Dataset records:

+++

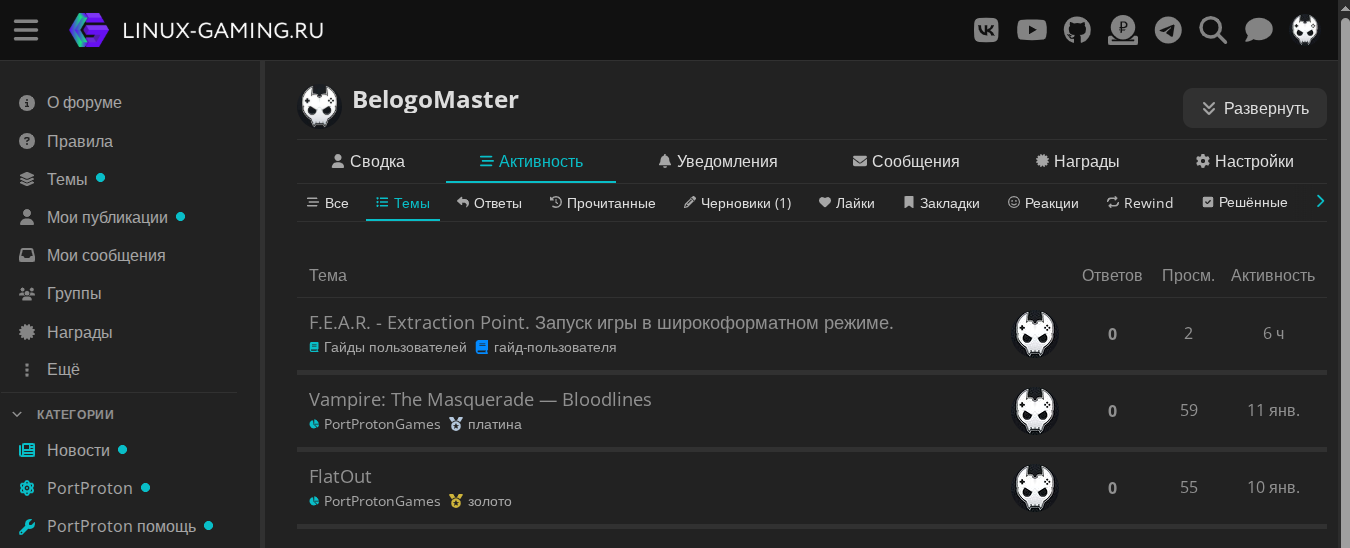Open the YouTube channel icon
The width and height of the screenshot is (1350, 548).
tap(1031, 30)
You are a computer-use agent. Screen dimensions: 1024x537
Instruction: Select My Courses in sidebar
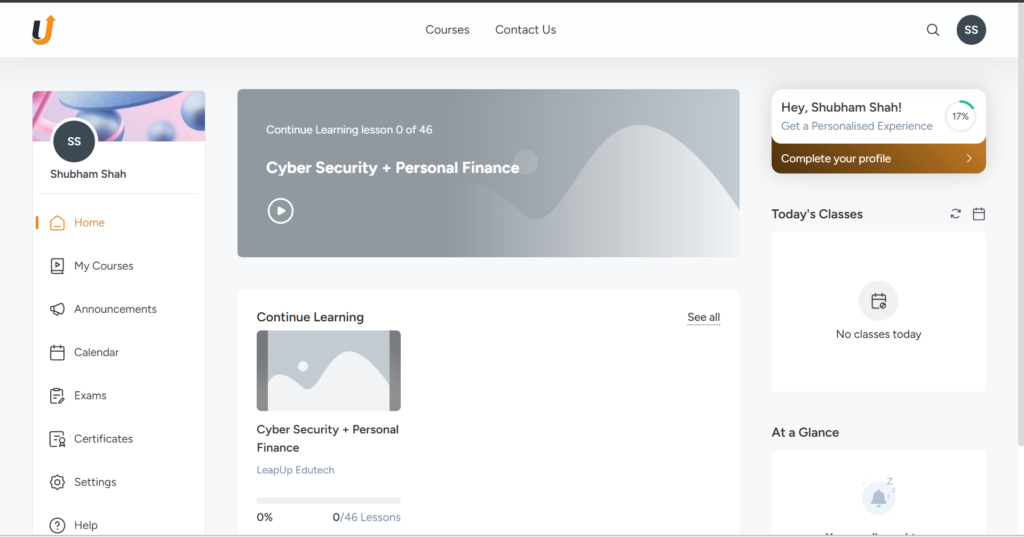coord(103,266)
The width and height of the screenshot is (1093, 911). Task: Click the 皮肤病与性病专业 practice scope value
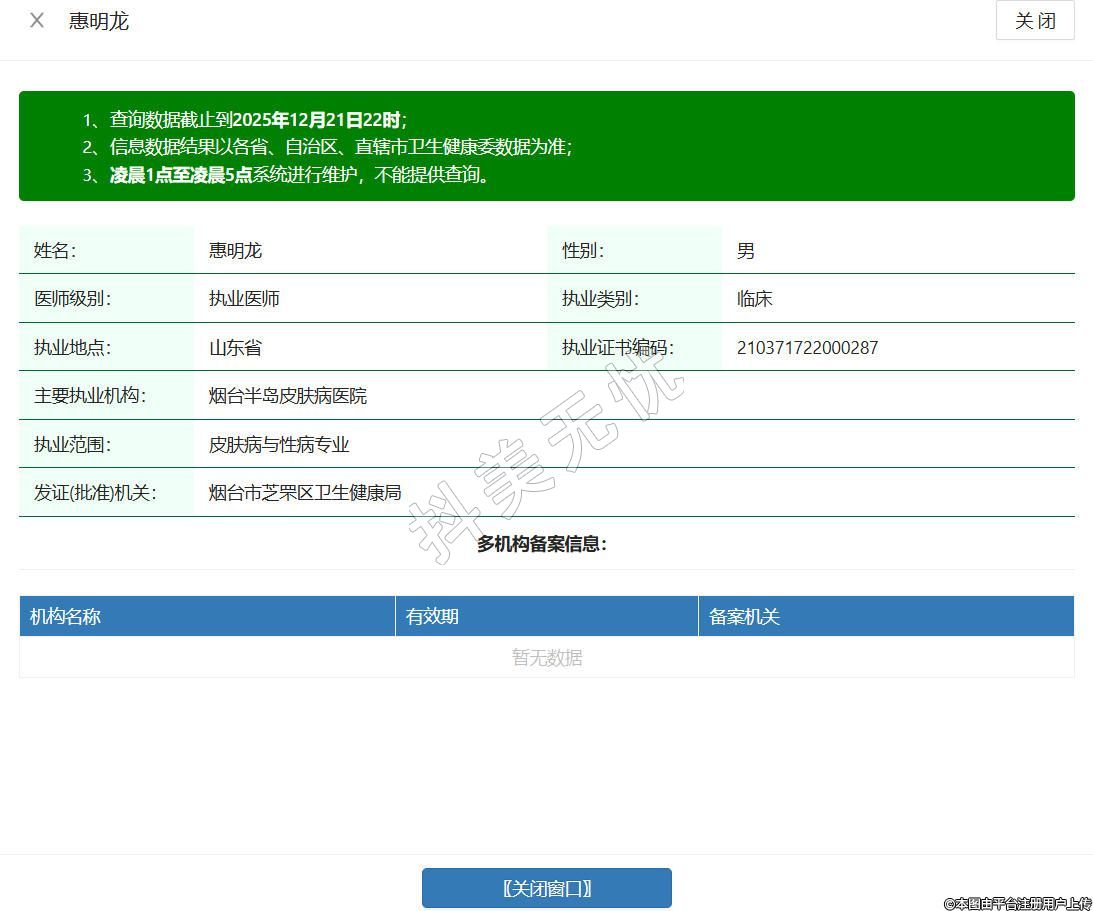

+++

#### REQUIRED WORK
What is needed is an exact restatement of every line from the one containing "Instruction: Select My Courses in sidebar" through the last line of the records, pictures left out.

#### EXERCISE ANSWER
Instruction: Select My Courses in sidebar
coord(103,266)
The width and height of the screenshot is (1093, 911). Task: Click the 皮肤病与性病专业 practice scope value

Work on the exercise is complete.